(ENTRIES SHOWN)
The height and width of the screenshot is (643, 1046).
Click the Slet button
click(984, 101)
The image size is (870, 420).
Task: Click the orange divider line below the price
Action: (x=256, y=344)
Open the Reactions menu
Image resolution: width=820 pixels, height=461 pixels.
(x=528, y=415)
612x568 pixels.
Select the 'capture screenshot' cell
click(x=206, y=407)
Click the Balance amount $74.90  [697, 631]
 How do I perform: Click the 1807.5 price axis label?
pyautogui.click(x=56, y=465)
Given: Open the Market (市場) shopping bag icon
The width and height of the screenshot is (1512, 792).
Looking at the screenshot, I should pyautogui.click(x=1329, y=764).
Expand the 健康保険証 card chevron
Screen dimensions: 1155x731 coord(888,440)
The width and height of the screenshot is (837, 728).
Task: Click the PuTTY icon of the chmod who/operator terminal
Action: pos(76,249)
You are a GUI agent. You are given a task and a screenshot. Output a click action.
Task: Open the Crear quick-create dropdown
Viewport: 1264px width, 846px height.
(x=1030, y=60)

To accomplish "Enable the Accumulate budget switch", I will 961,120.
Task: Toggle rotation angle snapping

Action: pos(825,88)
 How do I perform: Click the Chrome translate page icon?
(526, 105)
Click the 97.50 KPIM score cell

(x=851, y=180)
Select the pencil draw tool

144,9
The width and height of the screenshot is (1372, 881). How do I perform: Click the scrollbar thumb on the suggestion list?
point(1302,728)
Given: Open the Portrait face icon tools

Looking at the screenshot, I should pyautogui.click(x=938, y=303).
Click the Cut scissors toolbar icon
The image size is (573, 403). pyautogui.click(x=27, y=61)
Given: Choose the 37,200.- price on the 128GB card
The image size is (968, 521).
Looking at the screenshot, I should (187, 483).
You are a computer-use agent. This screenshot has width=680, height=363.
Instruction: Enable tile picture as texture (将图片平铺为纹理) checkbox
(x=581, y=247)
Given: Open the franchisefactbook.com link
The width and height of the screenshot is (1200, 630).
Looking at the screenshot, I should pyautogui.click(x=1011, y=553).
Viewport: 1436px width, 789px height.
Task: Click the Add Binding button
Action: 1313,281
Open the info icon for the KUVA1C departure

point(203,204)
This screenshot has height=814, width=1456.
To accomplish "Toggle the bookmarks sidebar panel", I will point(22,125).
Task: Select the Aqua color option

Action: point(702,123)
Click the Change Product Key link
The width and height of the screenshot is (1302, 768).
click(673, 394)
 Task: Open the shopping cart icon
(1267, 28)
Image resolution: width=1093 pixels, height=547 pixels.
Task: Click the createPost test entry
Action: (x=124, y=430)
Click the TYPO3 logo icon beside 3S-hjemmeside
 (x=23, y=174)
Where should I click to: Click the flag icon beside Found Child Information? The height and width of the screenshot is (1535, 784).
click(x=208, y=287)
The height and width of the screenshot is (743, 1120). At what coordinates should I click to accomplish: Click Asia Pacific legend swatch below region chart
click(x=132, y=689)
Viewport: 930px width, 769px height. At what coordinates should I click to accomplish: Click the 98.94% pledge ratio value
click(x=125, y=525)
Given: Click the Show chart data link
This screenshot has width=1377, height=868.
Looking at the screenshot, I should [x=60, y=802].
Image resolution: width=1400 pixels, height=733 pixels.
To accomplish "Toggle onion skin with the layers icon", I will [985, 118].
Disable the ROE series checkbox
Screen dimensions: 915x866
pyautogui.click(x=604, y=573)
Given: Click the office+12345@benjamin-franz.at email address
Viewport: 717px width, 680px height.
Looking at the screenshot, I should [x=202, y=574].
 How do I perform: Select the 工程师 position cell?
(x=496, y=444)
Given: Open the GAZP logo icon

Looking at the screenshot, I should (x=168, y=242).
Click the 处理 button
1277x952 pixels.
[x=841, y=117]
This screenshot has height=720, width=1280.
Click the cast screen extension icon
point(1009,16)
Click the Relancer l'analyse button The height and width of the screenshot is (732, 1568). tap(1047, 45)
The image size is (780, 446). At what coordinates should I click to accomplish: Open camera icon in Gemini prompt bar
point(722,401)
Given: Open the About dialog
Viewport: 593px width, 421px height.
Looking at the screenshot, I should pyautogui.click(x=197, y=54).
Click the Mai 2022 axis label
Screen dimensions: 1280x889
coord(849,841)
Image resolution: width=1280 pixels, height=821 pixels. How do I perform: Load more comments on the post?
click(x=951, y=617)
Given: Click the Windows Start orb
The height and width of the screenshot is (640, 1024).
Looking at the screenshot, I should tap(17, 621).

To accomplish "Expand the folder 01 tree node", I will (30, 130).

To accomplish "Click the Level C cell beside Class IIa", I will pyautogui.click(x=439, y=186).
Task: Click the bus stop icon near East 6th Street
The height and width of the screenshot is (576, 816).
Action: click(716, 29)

(EXERCISE BRIEF)
Copy out every line of the material above that contains the string "link".

(RESPONSE)
Given: Open the franchisefactbook.com link
Click the Change Product Key link
Given: Click the Show chart data link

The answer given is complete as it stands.